It is well known that there is gender difference in the prevalence of NAFLD and depression. While NAFLD is more common in men (1), depression is more prevalent in women (27). In our study, women had a prevalence of depression (6.7%) up to twice that of men (3.5%), whereas men had a higher prevalence of NAFLD (43.3%) than women (15.1%). Thus, we stratified the population according to gender, and the rate of individuals having both depression and NAFLD increased after adjusting for gender, resulting in a significant association between NAFLD and mood disorder only in women.

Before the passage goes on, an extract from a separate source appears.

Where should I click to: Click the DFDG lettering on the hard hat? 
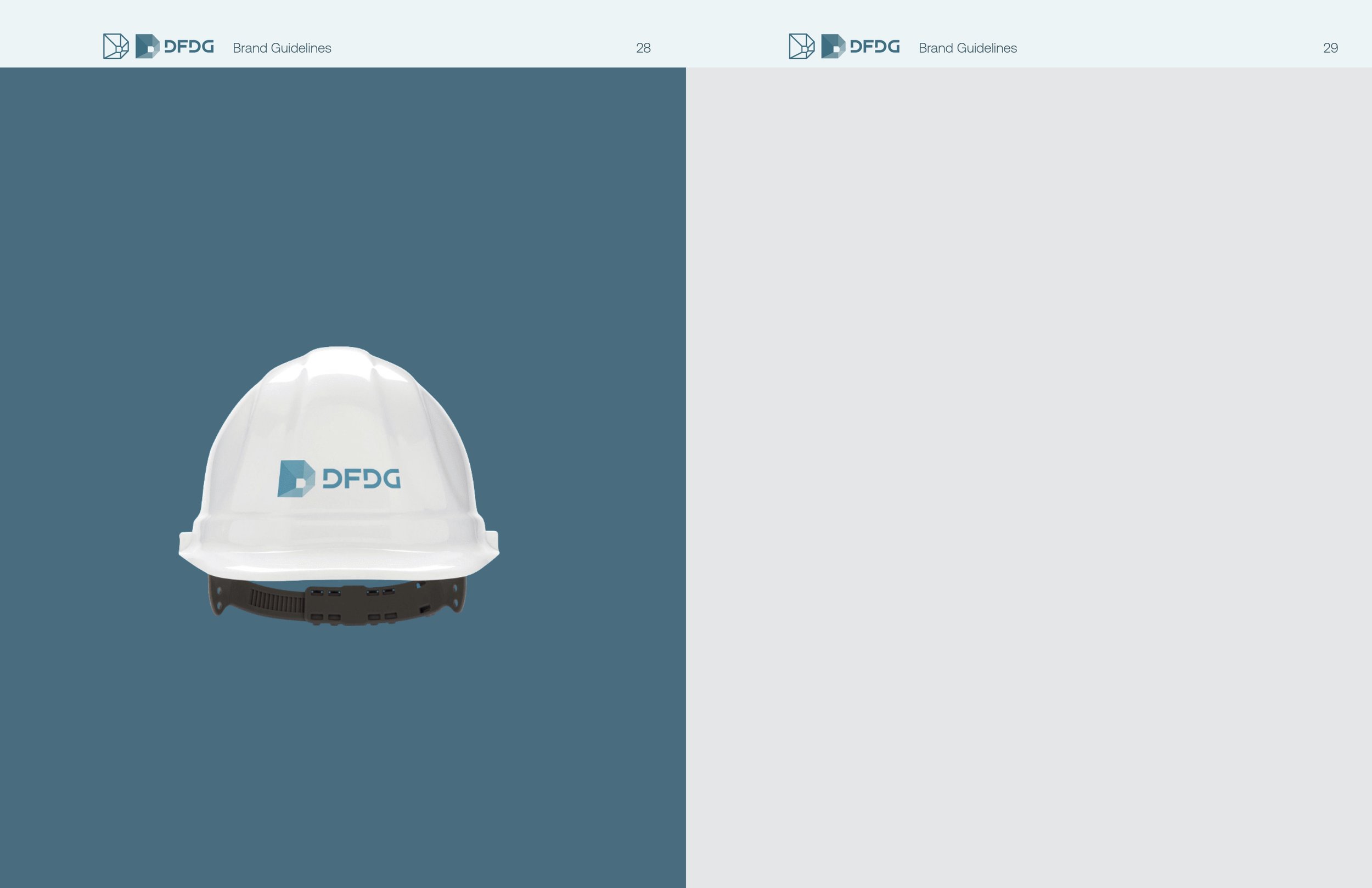click(362, 479)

The pathogenesis underlying the association between NAFLD and depression or anxiety has not been fully elucidated. There are possible explanations for the close link between hepatic steatosis with insulin resistance and poor glycemic control, both of which have been associated with depression (28) or anxiety (16). The involvement of insulin signaling on brain mechanisms related to depression indicates that insulin resistance may be one of the main pathogenic drivers for NAFLD (29). In addition, increased inflammation markers (30) and pro-inflammatory cytokines, such as tumor necrosis factor-alpha and interleukin-6, in patients with mood disorders may offer another plausible explanation for the association of these mood disorders with NAFLD (31). Another line of evidence suggests the involvement of the serotonin pathway. Experimental murine models of NAFLD showed that serotonin played an important role in the pathogenesis of NASH. Additionally, the expression of monoamine oxidase-A, one of the main enzymes catalyzing monoamines such as serotonin, increased in patients with NASH (32).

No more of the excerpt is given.